The Busch-Reisinger museum was founded in 1901 as the Germanic Museum. Its opening was linked to the exchanges between Harvard and German Universities. At this time, German universities were considered as some of the best in the world. Their model actually influenced that Harvard and many Harvard students actually came to Germany to study, and many Harvard faculty were German. This prestige of Germany in Harvard made possible the bringing, by German faculty, of German art in Harvard. In 1902, German Kaiser Wilhelm II gave a large number of medieval Central and Northern European art and architecture replicas to the museum such as the 13th century Golden Portal from the Church of Our Lady in Freiberg. Since then, the collection has expanded and now houses art from Germanic speaking countries from a much wider timeframe.

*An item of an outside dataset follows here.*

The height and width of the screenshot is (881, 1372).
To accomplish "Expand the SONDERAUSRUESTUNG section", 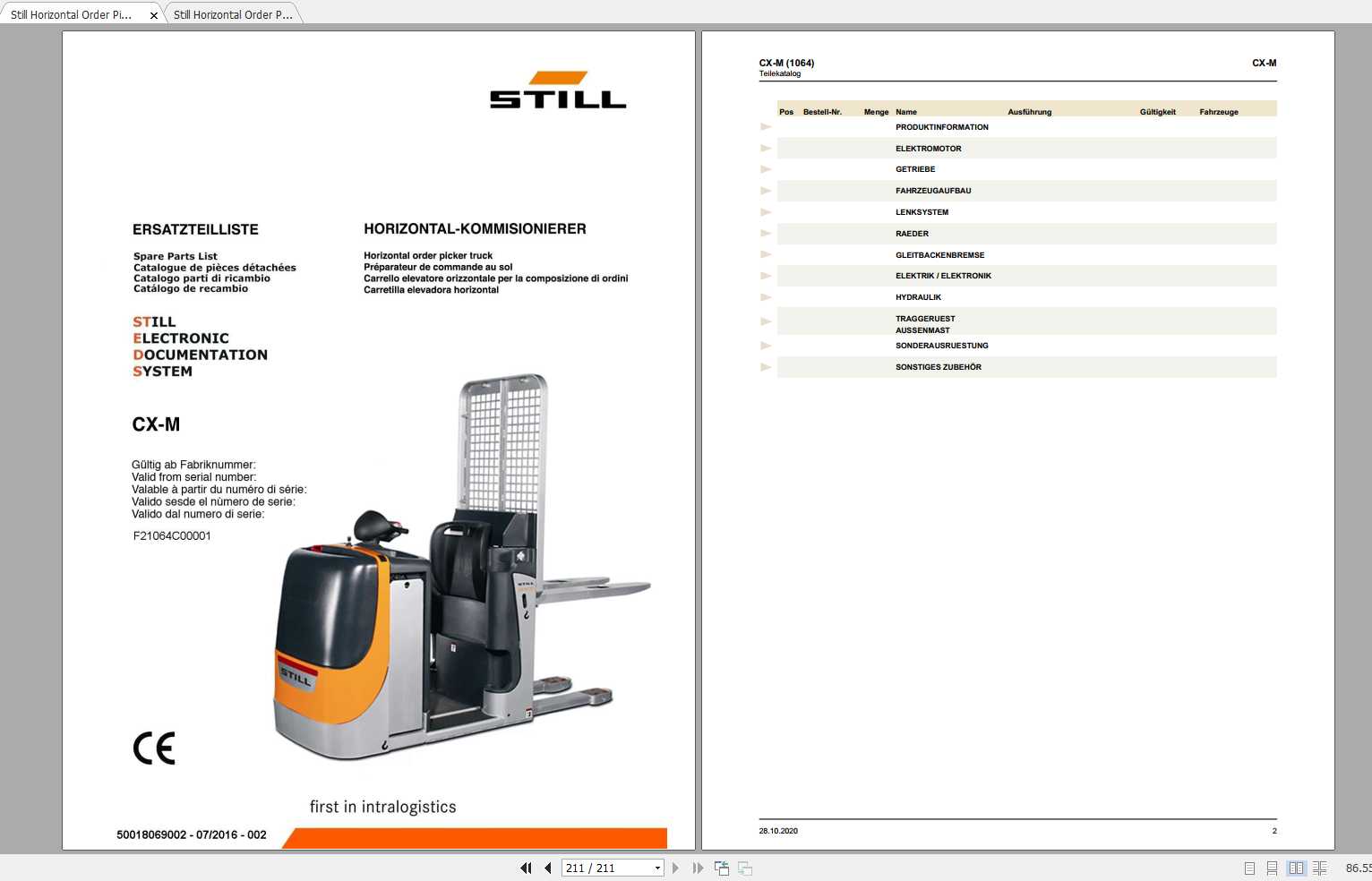I will click(766, 346).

In 1985 opened the Arthur M. Sackler Museum. Unlike its predecessors, its original collections were not made of plaster casts or other kinds of 'secondary evidence', but of a large number of artefacts from Asia, the Near East and Mediterranean art, from Antiquity to the modern period.
Nowadays, the acquiring of objects is either done by gift, bequest, and purchase. The museums take measures to make sure that the collection of the objects have not damaged its original context, been illegally acquired, its history of ownership traceable. As many American museums and professional associations, the Harvard Museums have adopted the 1970 UNESCO convention on the Means of Prohibiting and Preventing the Illicit Import, Export and Transfer of Ownership of Cultural Property which requires archaeological objects to be documented has outside of their country of origin before 1970 or have been exported legally after 1970.

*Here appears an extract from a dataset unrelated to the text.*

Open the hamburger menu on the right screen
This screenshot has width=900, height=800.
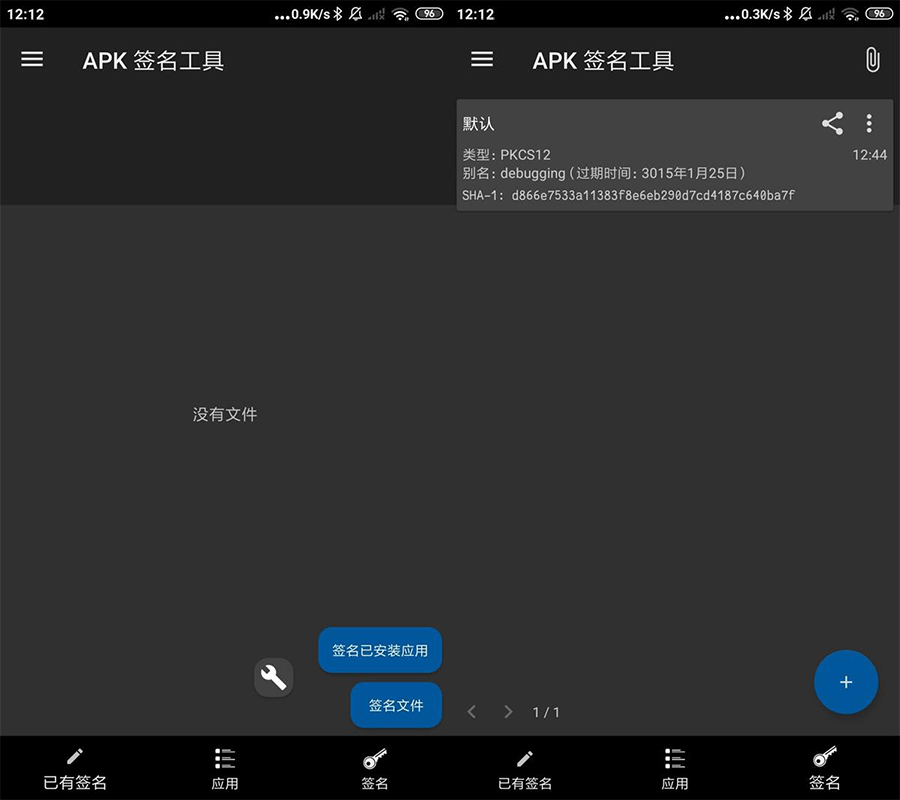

Key Acquisitions of the Fogg Museum

Key Acquisitions of the Busch-Reisinger Museum
Key Acquisitions of the Arthur M. Sackler Museum

The Arthur M. Sackler Museum collection includes many works of Pre-Columbian, Asian, Islamic, and Middle Eastern Art. The Arthur M. Sackler Museum opened in 1985 to house the Asian and Ancient collections. The most notable aspect of the collection includes Chinese jades and bronzes, Japanese surimono, and Buddhist cave-temple sculptures. Some groups of objects arrived to the collection from archaeological excavations while others were gifts and bequests.
In 2002, the Arthur M. Sackler Museum received a gift from Norma Jean Calderwood of Islamic art objects from 9th to 19thcentury Persianate world. The works ranged from ceramics to works on paper. As a whole, the acquisition substantially bolstered the Museum’s holdings.

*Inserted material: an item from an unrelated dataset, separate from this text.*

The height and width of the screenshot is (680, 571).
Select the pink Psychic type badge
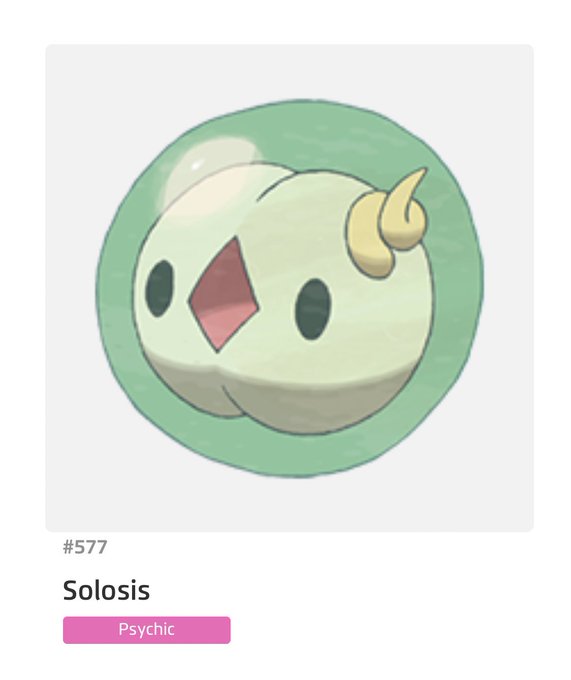click(147, 630)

In 2006, the Museum acquired the Walter C. Sedgewick collection of Japanese Buddhist sculpture and early Chinese ceramics. The acquisition expanded the Asian art collection at the time by creating a foundation for the Museum’s significant holding of Japanese sculpture and opened greater opportunity for the study of ceramics of Asia.
Key Acquisitions of the Harvard Art Museum since consolidation

In 2008, Harvard Art Museums received a major gift of 31 works of modern and contemporary art and $45 million from Emily Rauh Pulitzer. Pulitzer is a Harvard alumna and former curator at the Museum.
In 2011, the Harvard Art Museums received a gift of folk and self-taught art from Didi and David Barnett. The acquisition included work by Bill Traylor, Howard Finster, and Filipe Jesus Consalvos.
In the Fall of 2013, the Museum received a gift of Japanese works from the Edo and Meiji period from the collection of Robert and Betsy Feinberg. The gift of Edo period works later contributed to the 2020 exhibition Painting Edo: Japanese Art from the Feinberg Collection.
In 2017, Harvard Art Museums acquired Kara Walker’s U.S.A Idioms (2017). The acquisition reflected the global vision of curators Mary Schneider Enriquez Edouard Kopp and their goal to expand the collections holdings of contemporary drawings. In that same year, the Museum received a gift of 330 16th to 18th century Dutch, Flemish and Netherlandish drawings from the Maida and George S. Abrams collection.
The Harvard Art Museums received a gift of 70 sketchbooks by artist Otto Piene (1928-2014) in 2019 from Elizabeth. Goldring, the artist’s wife. The pens included in the gift are housed in the Center for the Technical Study of Modern Art a part of the Museum’s Straus Center for Conservation and Technical Studies.